Moral Restorative Justice: A Political Genealogy of Activism and Neoliberalism in the United States

51 Pages Posted: 17 May 2019

See all articles by Amy J. Cohen

Amy J. Cohen

Ohio State University (OSU) - Michael E. Moritz College of Law

Date Written: May 7, 2019

Abstract

For decades, left proponents of restorative justice have wondered if their preference for “less state” would attract complex bedfellows and political alliances. But it was only as the crisis of mass incarceration hit American cultural and political consciousness that a wide range of libertarian and conservative political organizations and actors began to promote restorative ideals.
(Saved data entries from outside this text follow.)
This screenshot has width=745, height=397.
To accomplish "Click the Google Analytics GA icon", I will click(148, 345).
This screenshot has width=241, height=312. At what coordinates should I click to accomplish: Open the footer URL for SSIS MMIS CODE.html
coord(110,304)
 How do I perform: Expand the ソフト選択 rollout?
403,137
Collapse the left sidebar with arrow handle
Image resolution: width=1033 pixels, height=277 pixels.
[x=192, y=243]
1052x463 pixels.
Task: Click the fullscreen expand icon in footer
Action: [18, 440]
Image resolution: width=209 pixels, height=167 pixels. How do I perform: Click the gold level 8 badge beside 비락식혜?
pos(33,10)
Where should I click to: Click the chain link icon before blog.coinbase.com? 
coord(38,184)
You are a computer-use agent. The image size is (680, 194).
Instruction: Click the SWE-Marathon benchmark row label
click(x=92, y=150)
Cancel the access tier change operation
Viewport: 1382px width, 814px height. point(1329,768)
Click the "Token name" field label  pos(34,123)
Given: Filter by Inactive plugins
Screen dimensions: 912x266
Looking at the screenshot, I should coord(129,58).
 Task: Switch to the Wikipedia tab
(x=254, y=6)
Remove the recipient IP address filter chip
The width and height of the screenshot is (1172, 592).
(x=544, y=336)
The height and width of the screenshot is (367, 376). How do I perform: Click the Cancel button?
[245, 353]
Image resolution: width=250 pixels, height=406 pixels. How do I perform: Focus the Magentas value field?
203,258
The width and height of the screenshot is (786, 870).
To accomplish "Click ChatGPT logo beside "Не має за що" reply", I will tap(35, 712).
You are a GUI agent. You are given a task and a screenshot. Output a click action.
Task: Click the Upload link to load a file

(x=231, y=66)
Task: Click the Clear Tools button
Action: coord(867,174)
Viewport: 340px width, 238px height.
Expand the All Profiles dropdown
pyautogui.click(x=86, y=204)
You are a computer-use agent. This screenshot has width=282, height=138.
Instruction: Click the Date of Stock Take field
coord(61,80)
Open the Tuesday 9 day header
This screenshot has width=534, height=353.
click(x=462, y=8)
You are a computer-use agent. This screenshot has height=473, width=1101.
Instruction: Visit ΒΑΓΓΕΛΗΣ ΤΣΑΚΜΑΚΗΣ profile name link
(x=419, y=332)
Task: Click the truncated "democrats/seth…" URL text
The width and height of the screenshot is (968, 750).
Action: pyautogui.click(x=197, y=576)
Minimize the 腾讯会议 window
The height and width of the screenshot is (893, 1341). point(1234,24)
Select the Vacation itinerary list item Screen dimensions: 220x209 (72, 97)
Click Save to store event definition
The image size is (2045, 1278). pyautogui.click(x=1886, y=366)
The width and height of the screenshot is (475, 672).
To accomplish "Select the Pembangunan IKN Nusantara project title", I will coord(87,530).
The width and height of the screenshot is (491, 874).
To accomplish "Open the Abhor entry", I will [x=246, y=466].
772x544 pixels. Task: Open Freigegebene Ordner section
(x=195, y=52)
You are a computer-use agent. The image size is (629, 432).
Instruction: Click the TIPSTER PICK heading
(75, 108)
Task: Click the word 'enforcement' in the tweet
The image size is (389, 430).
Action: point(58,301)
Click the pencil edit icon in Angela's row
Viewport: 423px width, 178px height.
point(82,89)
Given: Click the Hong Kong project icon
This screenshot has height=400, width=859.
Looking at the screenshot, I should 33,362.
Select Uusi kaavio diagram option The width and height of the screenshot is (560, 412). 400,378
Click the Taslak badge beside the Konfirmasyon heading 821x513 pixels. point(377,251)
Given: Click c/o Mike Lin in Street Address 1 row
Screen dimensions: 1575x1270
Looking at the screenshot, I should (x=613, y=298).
This Article traces changing political, theological, and ideological articulations of restorative justice from the 1970s to now, knit together by a common grammar of relationality. It argues that today, restorative justice exemplifies a distinctively moral form of neoliberalism, complicating the arguments of scholars who describe rightwing criminal justice reform as exemplifying cost-cutting and efficiency. This account of restorative justice, in turn, reveals different possibilities and dangers for bipartisan collaborations: moral-relational values may be genuinely shared as they compete to establish highly disparate political, economic, and social visions.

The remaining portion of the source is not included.